An automated multiscale ensemble simulation approach for vascular blood flow

TL;DR

This paper introduces an automated multiscale ensemble simulation method combining 1D and 3D models to analyze cerebrovascular blood flow, aiding in understanding aneurysm risks.

Contribution

The novel approach automatically couples 1D and 3D simulations for patient-specific cerebrovascular flow modeling across various regimes.

Findings

Enables detailed modeling of blood flow in cerebral arteries.

Facilitates investigation of flow properties related to aneurysm risk.

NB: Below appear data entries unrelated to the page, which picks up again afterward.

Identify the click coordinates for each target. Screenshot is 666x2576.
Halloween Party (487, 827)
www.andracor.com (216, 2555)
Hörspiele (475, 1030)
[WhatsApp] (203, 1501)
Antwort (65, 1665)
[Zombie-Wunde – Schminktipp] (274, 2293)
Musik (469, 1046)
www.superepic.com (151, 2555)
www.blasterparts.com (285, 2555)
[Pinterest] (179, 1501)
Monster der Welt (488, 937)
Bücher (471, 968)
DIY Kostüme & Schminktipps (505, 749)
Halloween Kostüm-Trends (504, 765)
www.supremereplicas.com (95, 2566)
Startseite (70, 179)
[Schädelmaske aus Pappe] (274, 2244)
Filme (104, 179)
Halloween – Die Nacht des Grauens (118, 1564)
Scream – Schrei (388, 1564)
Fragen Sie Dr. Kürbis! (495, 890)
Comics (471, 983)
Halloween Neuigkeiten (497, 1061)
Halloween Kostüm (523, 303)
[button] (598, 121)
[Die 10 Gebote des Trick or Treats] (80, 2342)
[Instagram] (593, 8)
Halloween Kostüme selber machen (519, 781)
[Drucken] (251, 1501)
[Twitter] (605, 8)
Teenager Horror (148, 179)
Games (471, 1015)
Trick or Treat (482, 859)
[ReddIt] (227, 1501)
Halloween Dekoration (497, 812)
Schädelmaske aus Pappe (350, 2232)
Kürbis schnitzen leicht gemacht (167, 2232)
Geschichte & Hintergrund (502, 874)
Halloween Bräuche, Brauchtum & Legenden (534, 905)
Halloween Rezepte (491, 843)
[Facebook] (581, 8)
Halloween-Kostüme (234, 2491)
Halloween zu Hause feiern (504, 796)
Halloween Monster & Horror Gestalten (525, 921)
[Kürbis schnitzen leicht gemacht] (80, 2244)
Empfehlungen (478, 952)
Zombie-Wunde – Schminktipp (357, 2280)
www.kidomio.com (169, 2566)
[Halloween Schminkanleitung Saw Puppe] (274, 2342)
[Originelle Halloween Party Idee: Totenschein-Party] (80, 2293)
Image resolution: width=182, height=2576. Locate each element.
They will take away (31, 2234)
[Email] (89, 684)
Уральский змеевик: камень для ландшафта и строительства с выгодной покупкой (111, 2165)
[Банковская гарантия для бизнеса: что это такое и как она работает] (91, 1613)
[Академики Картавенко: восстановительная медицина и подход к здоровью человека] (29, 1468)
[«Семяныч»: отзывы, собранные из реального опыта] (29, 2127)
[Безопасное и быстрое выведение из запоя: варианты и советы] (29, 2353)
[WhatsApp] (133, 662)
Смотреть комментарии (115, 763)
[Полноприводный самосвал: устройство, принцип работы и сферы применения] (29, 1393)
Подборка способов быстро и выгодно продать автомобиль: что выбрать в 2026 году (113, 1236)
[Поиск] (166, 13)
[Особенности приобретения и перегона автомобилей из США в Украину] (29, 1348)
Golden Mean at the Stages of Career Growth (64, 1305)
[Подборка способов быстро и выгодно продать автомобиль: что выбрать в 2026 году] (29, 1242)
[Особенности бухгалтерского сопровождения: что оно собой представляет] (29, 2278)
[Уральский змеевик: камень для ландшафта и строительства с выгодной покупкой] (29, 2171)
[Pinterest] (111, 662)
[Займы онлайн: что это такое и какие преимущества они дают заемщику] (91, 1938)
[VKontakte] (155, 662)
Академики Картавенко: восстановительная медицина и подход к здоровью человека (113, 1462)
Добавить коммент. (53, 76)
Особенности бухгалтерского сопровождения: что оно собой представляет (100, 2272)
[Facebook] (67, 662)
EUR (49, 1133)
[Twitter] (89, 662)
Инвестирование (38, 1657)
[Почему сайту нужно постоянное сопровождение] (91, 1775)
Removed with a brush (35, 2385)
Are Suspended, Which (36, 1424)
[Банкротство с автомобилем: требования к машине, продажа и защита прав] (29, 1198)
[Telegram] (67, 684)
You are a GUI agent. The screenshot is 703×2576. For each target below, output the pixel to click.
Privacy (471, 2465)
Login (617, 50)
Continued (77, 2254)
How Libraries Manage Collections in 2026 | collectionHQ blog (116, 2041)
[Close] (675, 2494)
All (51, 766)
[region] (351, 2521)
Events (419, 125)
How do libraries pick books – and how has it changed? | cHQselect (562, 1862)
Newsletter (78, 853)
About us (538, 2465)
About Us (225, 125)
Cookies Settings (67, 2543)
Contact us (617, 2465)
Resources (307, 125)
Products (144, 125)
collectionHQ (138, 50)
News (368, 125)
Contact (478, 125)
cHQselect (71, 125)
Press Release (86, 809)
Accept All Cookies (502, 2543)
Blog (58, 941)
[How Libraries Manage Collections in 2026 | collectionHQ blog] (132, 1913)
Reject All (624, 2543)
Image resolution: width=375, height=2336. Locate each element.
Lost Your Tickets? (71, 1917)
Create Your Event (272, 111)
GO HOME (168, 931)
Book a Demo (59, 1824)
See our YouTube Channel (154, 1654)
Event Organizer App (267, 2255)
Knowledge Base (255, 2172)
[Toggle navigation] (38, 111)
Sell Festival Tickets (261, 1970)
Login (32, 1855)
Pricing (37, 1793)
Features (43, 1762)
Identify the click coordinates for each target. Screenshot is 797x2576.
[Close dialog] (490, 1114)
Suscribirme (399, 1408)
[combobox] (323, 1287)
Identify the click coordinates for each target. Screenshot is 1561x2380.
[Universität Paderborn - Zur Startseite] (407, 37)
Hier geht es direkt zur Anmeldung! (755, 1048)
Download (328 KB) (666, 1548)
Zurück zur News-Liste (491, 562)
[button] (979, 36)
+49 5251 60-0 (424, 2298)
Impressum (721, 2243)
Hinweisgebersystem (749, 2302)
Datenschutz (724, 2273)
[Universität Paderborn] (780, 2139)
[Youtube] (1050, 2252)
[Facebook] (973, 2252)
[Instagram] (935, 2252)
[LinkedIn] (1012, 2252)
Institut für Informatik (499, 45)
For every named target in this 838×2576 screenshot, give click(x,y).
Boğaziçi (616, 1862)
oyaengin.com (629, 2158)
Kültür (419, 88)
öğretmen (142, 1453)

Supports fine-tuning of cerebrovascular flow simulations.

Abstract

Cerebrovascular diseases such as brain aneurysms are a primary cause of adult disability. The flow dynamics in brain arteries, both during periods of rest and increased activity, are known to be a major factor in the risk of aneurysm formation and rupture. The precise relation is however still an open field of investigation. We present an automated ensemble simulation method for modelling cerebrovascular blood flow under a range of flow regimes. By automatically constructing and performing an ensemble of multiscale simulations, where we unidirectionally couple a 1D solver with a 3D lattice-Boltzmann code, we are able to model the blood flow in a patient artery over a range of flow regimes. We apply the method to a model of a middle cerebral artery, and find that this approach helps us to fine-tune our modelling techniques, and opens up new ways to investigate cerebrovascular flow properties.